> [Brief] In the entries below, find the line containing "657x369 pixels.", then copy it and every later line exactly, ending with the last line.

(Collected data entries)

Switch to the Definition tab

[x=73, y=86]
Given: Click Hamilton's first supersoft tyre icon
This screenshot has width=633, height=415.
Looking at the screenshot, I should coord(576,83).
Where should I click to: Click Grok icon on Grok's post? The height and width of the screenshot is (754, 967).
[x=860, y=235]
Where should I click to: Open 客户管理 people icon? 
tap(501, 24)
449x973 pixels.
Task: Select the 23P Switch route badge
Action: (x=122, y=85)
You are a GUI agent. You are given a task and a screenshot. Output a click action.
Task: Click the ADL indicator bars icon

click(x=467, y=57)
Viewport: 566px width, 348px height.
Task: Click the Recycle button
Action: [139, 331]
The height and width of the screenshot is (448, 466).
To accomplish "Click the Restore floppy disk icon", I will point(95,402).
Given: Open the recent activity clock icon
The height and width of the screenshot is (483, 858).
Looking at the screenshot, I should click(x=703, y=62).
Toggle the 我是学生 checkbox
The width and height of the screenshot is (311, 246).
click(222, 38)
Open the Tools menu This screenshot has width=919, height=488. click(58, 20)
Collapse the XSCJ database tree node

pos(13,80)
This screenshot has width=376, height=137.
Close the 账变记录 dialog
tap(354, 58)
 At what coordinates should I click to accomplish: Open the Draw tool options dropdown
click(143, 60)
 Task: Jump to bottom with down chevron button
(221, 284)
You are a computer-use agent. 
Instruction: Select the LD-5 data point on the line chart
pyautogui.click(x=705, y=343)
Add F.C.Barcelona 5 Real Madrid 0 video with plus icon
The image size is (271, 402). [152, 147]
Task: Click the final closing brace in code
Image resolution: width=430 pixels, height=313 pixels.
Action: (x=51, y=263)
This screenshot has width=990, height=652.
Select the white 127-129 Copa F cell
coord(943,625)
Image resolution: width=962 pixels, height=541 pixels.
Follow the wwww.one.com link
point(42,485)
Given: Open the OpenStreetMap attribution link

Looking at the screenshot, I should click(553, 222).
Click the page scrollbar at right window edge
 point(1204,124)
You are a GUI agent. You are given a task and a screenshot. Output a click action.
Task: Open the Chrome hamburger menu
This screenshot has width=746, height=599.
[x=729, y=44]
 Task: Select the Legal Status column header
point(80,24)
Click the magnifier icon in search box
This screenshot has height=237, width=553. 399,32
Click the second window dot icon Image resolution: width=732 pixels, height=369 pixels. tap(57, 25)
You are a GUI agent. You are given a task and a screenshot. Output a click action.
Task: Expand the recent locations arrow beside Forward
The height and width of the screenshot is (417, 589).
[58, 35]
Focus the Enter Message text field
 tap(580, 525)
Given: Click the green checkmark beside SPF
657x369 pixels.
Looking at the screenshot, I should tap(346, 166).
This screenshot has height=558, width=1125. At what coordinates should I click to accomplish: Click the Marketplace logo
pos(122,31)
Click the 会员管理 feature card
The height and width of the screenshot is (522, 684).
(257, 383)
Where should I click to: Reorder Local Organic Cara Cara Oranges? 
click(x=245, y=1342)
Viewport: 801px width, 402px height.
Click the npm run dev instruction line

> [Task output]
657x369 pixels.
Looking at the screenshot, I should tap(346, 166).
This screenshot has height=558, width=1125. At what coordinates should I click to accomplish: Click the Marketplace logo
pos(122,31)
Click the 会员管理 feature card
The height and width of the screenshot is (522, 684).
(257, 383)
Where should I click to: Reorder Local Organic Cara Cara Oranges? 
click(x=245, y=1342)
Viewport: 801px width, 402px height.
Click the npm run dev instruction line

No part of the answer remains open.